Bilindik bizdense sıkıntı yok tavrı...
Anlaşılan CHP’de hala kafalar karışık ve bir netlik yok, bazı milletvekilleri ve İzmir il başkanı rant ve talan projesi olduğunu kabul ederken, bazıları hala sessiz...
Allah’tan üç beş yurtsever, duyarlı çevreci var da bütün bu talan ve yalan projeler için, kendi kısıtlı imkanlarıyla, aralarında topladıkları paraları kullanarak açtıkları davalar, yaptıkları suç duyurusu yoluyla talan projelerini durdurmaya çalışıyorlar.
İyi ki varlar
Bir kaç yıl önce gözü dönmüş sermaye sahiplerinden bazıları Çeşme’nin en verimli tarım alanlarından olan Ovacık için JES (Jeotermal Enerji Santralleri) yapacağız diye tutturmuştu, dava, bilirkişi incelemesi derken zor kurtardık Ovacık’ın Kavun ve Enginar tarlalarını. Yakın zamanda ise Ovacık ve Musalla Mahallesi’nde yer alan 4 adet RES inşaatının durdurulması mücadelesi verilmiş, açılan dava iptal kararı ile sonuçlanmasına rağmen, RES inşaatlarını mühürlemesi gereken Çeşme Belediyesi’nin ihmali sebebiyle maalesef RES’ler hala hukuka aykırı olarak dönmekte.
Son olarak Çeşme Projesi için aynı yurtsever ve duyarlı çevreci vatandaşlar, yine bu projenin durdurulması için davalar açtı, kamuoyu yarattı ve iki yıl uğraştı.
Nihayet 28 Mart 2022 Pazartesi günü, Çeşme Projesi ile ilgili flaş bilirkişi raporu açıklandı. Raporda; “İmar planlarının, planlama ilkelerine ve kamu yaranına uygun olmadığı kanaatine varılmıştır” ifadelerine yer verildi.

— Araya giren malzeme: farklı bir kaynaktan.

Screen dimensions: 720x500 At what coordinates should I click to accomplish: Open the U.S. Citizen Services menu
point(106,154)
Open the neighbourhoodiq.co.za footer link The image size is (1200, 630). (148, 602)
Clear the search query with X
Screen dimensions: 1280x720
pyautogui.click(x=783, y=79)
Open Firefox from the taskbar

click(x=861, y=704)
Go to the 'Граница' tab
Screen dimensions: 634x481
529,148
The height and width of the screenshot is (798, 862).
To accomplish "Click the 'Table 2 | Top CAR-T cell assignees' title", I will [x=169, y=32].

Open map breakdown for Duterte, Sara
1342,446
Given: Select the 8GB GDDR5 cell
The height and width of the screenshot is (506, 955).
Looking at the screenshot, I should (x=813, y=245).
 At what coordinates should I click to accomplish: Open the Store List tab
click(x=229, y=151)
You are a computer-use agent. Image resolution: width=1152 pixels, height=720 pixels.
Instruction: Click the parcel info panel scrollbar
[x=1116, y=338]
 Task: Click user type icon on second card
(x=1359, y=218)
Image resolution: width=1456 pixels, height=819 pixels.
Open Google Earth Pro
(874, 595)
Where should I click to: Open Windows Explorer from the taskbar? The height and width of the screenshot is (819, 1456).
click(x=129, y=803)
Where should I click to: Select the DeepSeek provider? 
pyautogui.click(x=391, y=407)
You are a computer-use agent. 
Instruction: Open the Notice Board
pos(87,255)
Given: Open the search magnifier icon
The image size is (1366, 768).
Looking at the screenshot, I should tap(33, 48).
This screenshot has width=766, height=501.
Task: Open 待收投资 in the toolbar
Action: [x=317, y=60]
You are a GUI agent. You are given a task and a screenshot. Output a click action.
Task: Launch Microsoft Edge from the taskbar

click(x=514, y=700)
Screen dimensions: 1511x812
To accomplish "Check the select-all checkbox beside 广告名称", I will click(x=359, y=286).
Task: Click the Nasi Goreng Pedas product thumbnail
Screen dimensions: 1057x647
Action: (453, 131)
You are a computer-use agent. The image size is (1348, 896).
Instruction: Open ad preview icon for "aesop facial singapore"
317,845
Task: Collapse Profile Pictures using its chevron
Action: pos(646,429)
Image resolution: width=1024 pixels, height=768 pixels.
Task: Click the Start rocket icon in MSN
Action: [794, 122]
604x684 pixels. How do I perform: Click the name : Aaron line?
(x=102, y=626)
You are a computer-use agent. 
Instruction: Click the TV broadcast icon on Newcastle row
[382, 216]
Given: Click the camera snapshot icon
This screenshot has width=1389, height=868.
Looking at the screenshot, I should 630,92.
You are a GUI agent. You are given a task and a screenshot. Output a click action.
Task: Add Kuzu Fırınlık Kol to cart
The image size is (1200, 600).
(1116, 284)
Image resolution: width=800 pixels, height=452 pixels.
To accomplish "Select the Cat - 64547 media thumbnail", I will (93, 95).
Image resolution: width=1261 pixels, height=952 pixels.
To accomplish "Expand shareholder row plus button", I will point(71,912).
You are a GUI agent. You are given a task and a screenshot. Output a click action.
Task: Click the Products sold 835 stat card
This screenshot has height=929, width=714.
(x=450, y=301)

Biz başından beri hep söylüyorduk zaten, bu projenin Çeşme halkına bir yararı olmadığını...
Neyse ki hala işini ve mesleğini namusuyla yapan bilirkişiler ve hakimler var Ülkemizde.
Aslına bakarsanız, bu projeyi gerçekleştirmeye, ne iktidarın ne de yereldeki küçük ortaklarının siyasi ömürleri yetmeyecekti ya neyse, bilirkişiler zaten noktayı koymuş.
Lakin Çeşme Ege’nin bir incisi olarak parıldamaya devam ettikçe doymak bilmez haramilerin her zaman ağzını sulandıracağı muhakkaktır.
Bu bakımdan Çeşme Halkı, Çeşme’yi gerçekten seviyor ve korumak istiyorsa -Kuşadası’na benzemek istemiyorsa- bir an önce halk olarak kendi gücünün farkına varmalı amasız, fakatsız Çeşme’ye sahip çıkmalıdır.
Misal, ilçeye can suyu olan Alaçatı Ot Festivali’nde Ekrem İmamoğlu ile poz verirken;
“İstanbul’da da, Çeşme’de de Kanal Projelerine, Talan Projelerine Hayır!” diyebilirlerdi.
Aksi takdirde mücadele edilmediği, tepki gösterilmediği için üzülerek söylüyorum ki Çeşme’de
ne toplayacak ne tanıtılacak ne de tadılacak ot ve bu otları yetiştirecek toprak kalmayacak.
Ezcümle; direnen kazanıyor, BU MEMLEKET BİZİM.